Yet, Spalding has said, 'you can grow up with literally nothing and you don’t suffer if you know you’re loved and valued’.
Music became her sanctuary and she’d spend hours lost in the rhythms booming from the radio. 'I was exposed to many kinds of music including rock and disco, classical and folk, Midtown and Miles Davis, Sly Stone and David Bowie,’ she says.
Her mother enrolled her in a community music programme, where she learned violin and piano and wrote her first songs. Twenty years later she laughs at her own precociousness.
'My earliest attempts at writing were when I was seven,’ she says. 'I would sit at the piano and transcribe the songs I heard on the radio.
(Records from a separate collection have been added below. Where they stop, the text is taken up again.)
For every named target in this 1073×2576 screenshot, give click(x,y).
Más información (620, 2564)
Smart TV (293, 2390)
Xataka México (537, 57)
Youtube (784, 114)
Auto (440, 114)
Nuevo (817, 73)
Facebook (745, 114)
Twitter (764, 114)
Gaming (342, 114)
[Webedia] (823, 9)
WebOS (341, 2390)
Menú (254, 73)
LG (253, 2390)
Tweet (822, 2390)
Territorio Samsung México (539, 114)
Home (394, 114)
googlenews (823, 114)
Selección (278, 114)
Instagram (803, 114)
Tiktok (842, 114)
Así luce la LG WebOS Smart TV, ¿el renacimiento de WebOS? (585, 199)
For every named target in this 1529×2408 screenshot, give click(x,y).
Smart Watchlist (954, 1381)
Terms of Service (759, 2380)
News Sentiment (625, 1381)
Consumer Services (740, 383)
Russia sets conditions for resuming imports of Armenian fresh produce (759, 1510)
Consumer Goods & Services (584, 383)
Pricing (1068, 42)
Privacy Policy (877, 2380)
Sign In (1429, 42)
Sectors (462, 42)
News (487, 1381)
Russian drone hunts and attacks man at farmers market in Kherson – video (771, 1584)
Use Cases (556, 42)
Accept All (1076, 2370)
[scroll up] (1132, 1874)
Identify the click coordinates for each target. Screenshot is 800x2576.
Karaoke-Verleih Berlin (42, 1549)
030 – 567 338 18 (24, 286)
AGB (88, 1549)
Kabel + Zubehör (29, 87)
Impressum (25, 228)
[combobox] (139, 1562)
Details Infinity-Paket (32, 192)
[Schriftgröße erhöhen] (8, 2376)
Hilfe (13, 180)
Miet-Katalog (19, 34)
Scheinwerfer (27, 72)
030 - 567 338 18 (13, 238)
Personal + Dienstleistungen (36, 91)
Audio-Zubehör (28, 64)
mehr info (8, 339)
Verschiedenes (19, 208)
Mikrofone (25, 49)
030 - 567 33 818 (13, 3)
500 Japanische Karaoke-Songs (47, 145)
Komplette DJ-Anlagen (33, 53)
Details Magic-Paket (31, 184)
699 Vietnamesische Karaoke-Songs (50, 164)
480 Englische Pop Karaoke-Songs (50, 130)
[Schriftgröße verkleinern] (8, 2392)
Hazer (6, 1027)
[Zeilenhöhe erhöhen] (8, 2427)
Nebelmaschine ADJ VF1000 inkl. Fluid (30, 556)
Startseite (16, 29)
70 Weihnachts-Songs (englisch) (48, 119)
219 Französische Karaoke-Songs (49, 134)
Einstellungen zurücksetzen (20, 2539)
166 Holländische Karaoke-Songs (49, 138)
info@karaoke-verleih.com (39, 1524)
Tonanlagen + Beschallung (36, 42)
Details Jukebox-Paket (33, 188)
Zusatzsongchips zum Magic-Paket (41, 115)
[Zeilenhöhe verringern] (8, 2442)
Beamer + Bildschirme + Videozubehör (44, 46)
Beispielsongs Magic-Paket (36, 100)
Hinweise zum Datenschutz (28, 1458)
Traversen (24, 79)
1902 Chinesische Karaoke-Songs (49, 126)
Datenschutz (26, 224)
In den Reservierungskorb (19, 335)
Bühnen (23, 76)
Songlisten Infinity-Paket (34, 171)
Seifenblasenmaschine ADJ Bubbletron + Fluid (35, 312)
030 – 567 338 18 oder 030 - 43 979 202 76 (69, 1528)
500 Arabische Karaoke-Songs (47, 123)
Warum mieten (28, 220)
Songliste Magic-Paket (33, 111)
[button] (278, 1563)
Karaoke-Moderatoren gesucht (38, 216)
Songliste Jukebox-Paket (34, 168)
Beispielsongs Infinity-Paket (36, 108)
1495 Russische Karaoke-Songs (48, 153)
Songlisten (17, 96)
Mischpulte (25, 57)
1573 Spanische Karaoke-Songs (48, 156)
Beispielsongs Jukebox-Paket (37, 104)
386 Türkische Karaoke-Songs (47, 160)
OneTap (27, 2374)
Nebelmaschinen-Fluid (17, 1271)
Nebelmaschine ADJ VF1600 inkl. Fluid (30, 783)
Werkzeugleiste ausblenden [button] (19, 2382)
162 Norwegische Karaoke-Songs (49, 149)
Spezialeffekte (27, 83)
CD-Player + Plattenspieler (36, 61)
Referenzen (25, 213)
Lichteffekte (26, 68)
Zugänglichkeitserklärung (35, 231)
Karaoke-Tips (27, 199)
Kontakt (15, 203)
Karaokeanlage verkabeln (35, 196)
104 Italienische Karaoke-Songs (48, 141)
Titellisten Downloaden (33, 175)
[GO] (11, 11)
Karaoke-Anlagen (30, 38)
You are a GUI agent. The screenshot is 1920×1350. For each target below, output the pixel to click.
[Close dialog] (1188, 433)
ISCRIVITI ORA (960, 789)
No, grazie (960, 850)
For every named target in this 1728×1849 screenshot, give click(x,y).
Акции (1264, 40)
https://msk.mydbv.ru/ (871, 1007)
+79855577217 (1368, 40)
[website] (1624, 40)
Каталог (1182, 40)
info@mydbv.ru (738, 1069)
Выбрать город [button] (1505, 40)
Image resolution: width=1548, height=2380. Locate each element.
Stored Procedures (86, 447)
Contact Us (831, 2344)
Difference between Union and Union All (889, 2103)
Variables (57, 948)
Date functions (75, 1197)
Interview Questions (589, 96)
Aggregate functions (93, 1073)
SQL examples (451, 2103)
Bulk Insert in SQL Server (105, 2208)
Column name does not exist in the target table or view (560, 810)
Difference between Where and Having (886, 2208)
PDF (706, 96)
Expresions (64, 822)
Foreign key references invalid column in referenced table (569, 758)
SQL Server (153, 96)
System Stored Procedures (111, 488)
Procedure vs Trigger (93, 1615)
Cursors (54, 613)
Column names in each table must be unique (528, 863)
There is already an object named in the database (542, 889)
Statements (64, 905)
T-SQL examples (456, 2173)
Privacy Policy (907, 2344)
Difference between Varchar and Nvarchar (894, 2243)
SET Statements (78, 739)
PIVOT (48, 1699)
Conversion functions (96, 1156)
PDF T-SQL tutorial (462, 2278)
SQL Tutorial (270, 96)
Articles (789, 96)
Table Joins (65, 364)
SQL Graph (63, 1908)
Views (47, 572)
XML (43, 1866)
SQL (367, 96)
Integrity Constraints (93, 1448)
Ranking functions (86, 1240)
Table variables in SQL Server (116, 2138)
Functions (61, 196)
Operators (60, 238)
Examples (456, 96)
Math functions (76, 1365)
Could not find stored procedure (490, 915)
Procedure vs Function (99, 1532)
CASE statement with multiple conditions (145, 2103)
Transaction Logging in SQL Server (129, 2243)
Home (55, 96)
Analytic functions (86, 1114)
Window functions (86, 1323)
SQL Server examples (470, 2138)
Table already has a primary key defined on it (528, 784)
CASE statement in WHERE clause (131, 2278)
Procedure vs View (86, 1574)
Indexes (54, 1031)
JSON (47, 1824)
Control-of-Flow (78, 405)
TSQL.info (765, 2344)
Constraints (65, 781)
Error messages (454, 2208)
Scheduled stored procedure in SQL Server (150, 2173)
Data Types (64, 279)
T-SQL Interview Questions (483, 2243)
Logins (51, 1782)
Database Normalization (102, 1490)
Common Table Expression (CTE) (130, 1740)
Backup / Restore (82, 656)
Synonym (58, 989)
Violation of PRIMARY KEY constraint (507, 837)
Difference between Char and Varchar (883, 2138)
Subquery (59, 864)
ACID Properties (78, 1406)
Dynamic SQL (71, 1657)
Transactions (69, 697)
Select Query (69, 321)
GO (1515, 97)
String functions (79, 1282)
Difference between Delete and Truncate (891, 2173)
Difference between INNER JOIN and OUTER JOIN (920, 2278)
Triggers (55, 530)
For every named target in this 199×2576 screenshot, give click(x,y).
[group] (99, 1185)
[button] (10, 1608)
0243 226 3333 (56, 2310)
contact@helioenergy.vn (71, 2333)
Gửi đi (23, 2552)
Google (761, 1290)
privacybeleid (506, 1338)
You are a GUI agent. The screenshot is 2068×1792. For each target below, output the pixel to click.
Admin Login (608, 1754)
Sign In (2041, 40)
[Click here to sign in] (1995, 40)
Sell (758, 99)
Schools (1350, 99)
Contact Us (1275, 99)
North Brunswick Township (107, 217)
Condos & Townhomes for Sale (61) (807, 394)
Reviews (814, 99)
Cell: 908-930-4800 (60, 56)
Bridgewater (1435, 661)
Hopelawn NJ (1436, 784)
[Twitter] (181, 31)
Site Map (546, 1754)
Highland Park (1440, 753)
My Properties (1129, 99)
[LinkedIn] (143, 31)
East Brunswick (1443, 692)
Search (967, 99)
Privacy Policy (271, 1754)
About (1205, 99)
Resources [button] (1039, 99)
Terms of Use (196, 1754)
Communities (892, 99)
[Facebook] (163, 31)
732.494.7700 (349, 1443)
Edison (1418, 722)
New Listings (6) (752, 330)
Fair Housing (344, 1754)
I’d change little things in the music and write different lyrics.
'Basically, I was plagiarising the songs and pretending they were mine. When Mum came home from work I’d make her sing my songs with me.’
Spalding walks across the hotel suite – she’s wearing brown cowboy boots and grey trousers from a vintage shop – and pours herself a cup of coffee.
She is charming company, undeniably serious but quick-witted and playful, too. 'I have to do music,’ she says, stirring in some milk and honey. 'It’s not just about the performance or being in the studio, it’s every single part of it.’
When Spalding was 11 her mother took the drastic step of removing her daughter from the local school.
The atmosphere was so destructive and the teaching so poor, she says, that her mother believed she would fare better educating her herself.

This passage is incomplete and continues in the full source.